Cervical Lymph Node Metastases Linked to Lower Survival in Thyroid Cancer
Cervical lymph node metastases are associated with compromised survival in young patients with papillary thyroid cancer.
Cervical lymph node metastases are associated with compromised survival in young patients with papillary thyroid cancer, a new study published in the Journal of Clinical Oncology has shown.
Cervical lymph node metastases are known to be associated with poorer survival in patients aged 45 years or older with papillary thyroid cancer, but researchers sought to determine whether patients younger than 45 years also have reduced survival.

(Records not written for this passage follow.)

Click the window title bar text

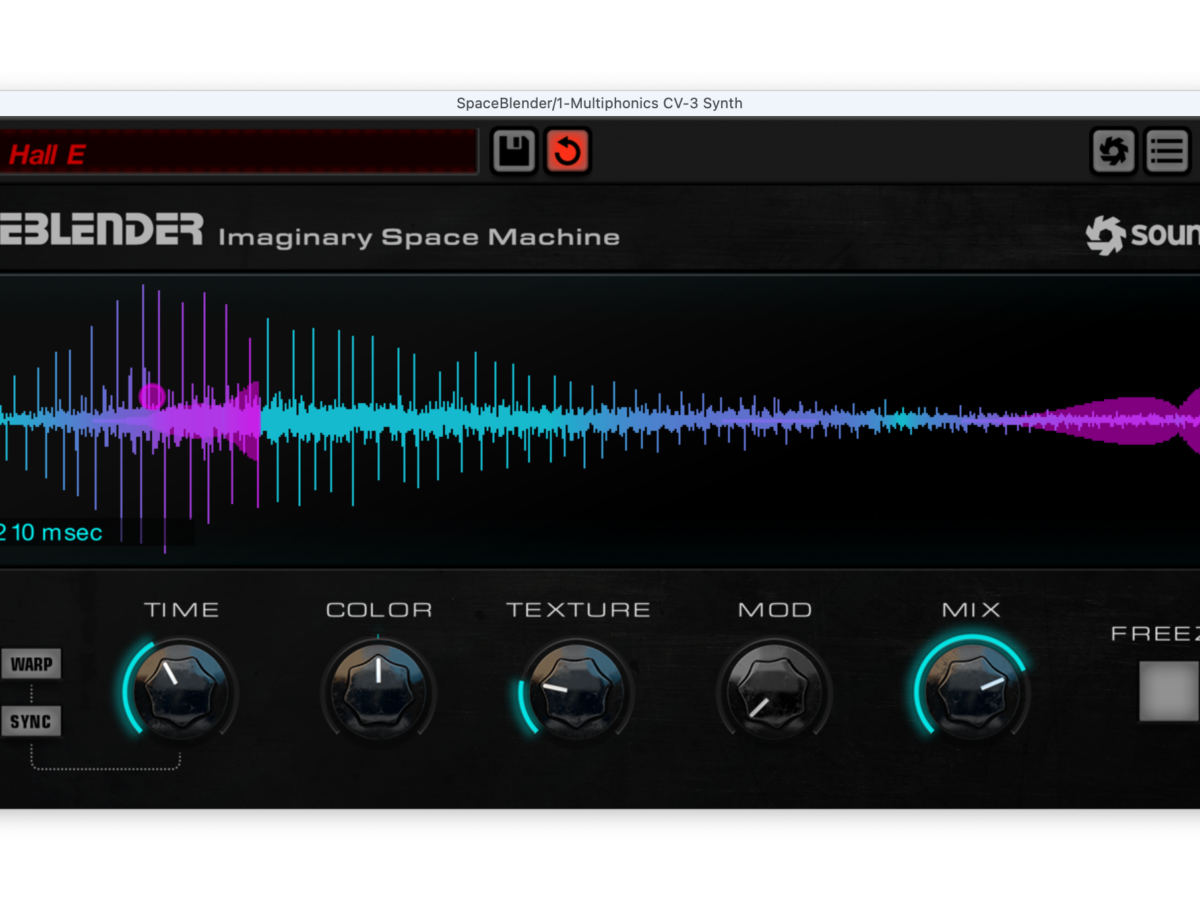tap(599, 103)
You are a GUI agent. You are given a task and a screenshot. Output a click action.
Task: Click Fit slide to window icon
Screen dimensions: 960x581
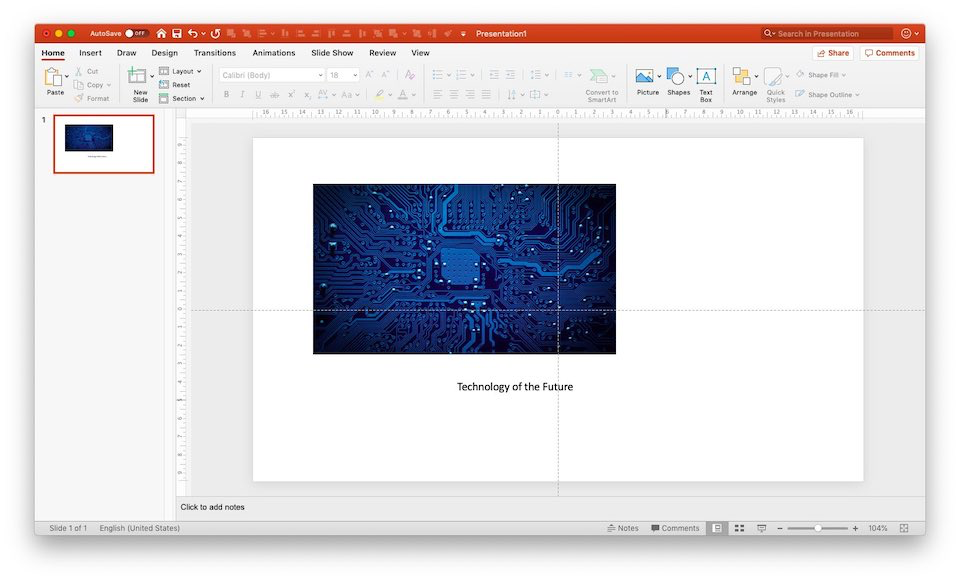[904, 528]
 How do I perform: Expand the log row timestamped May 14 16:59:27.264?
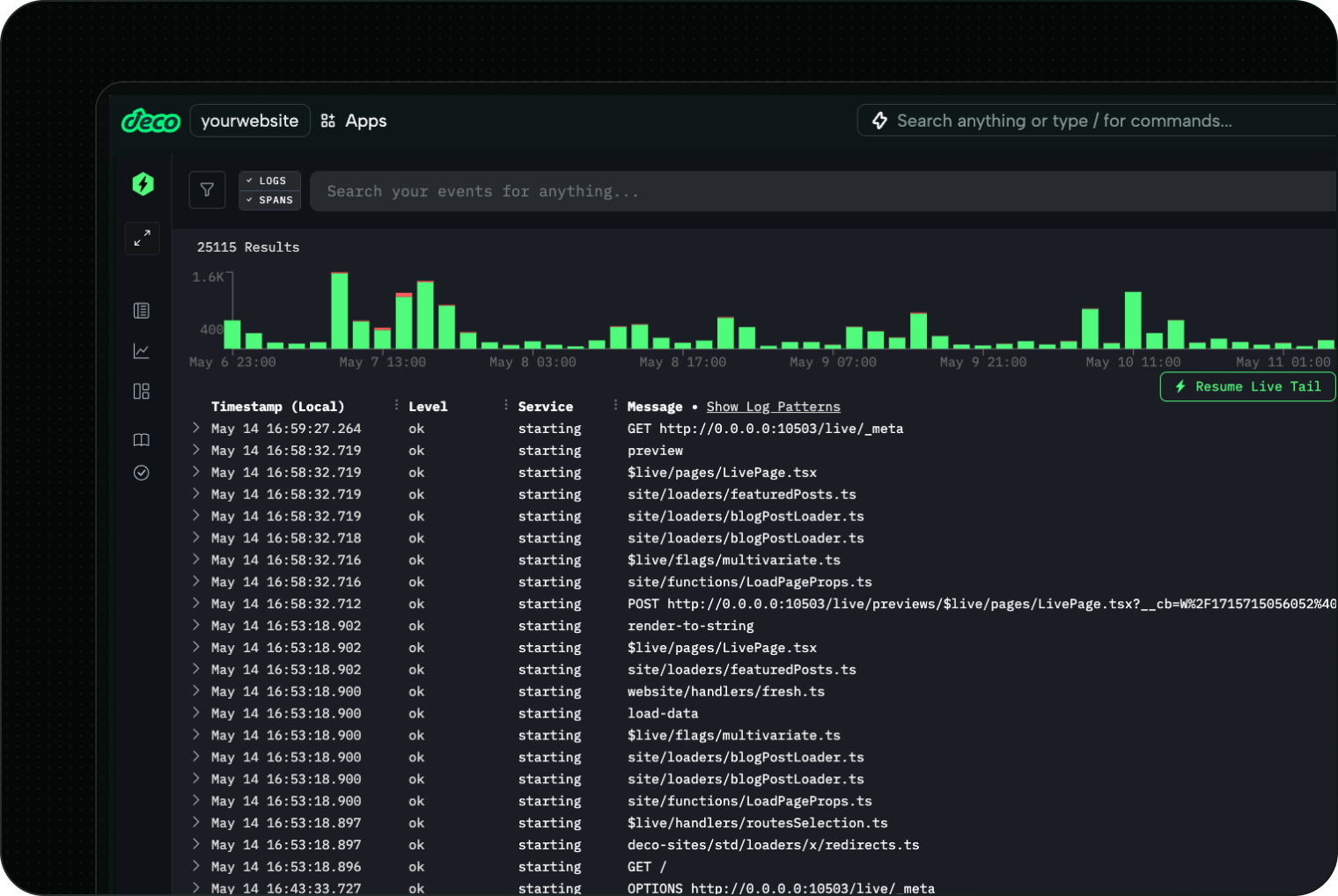pyautogui.click(x=195, y=429)
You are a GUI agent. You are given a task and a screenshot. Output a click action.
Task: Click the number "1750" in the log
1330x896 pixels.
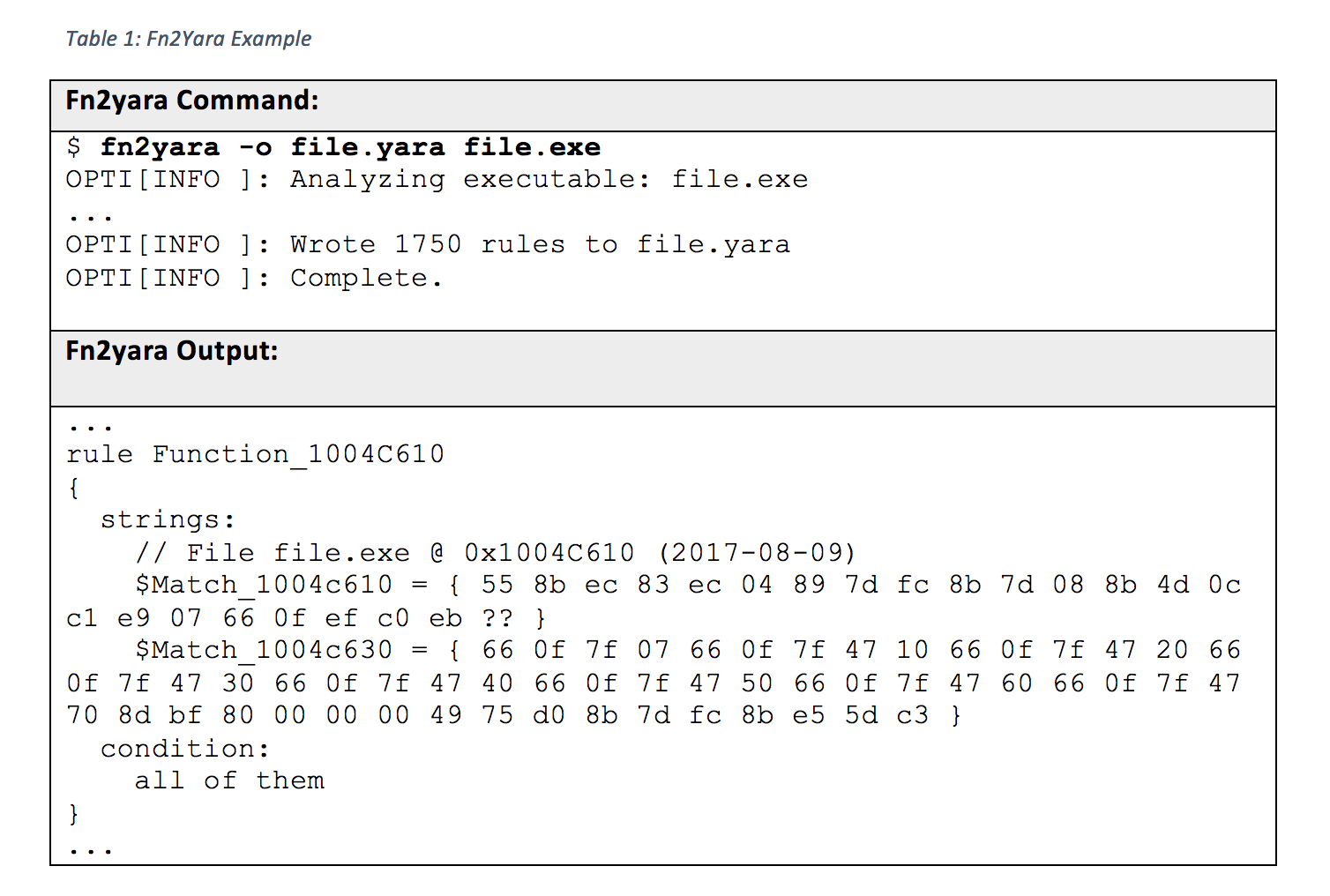tap(428, 245)
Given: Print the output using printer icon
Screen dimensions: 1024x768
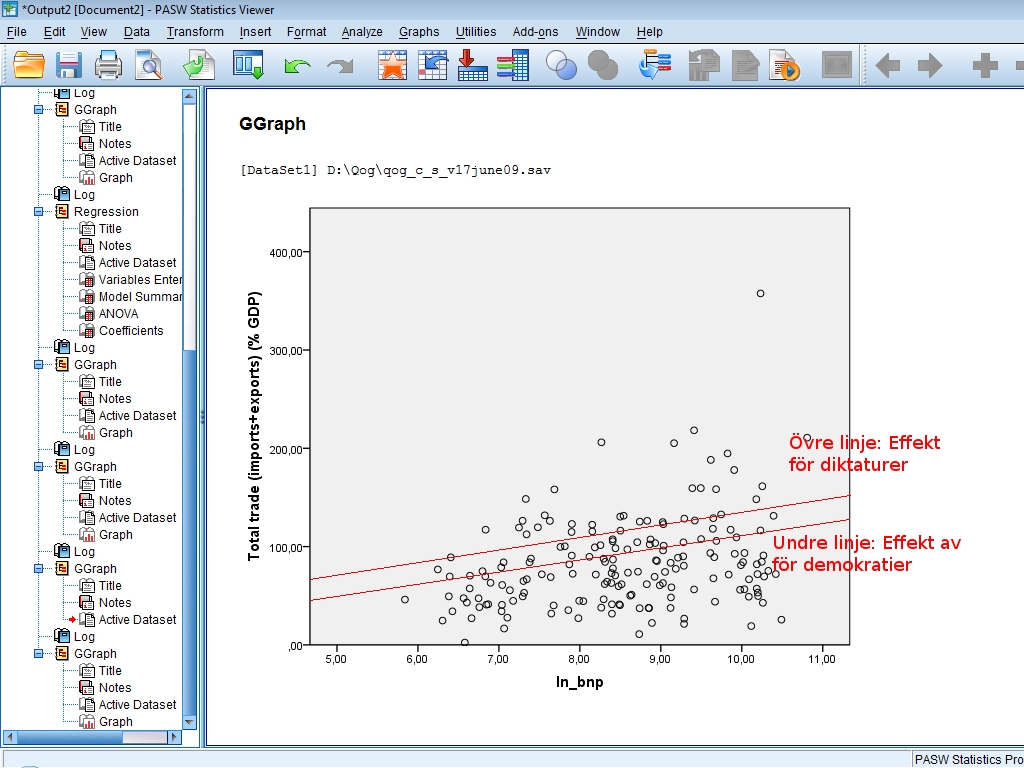Looking at the screenshot, I should coord(108,66).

For the study, researchers identified 47,902 adults patients younger than 45 years undergoing surgery for stage I papillary thyroid cancer from the National Cancer Data Base (NCDB) and 21,855 from the SEER database.
Results showed that overall survival was worse for patients with nodal metastases vs. those that did not have them (NCDB: HR=1.32; 95% CI, 04-1.67; P=.021; SEER: HR=1.29; 95% CI, 1.08-1.56; P=.006).
Researchers found that increasing number of metastatic lymph nodes up to six was associated with decreasing overall survival (HR=1.12; 95% CI, 1.01-1.25; P=.03).
The findings suggest that the American Joint Committee on Cancer staging for papillary thyroid cancer should be revised to include cervical lymph node metastases in patients under 45 years of age. In addition, patients rigorous preoperative screening for nodal metastases should be performed as six or fewer metastatic lymph nodes negatively impact survival.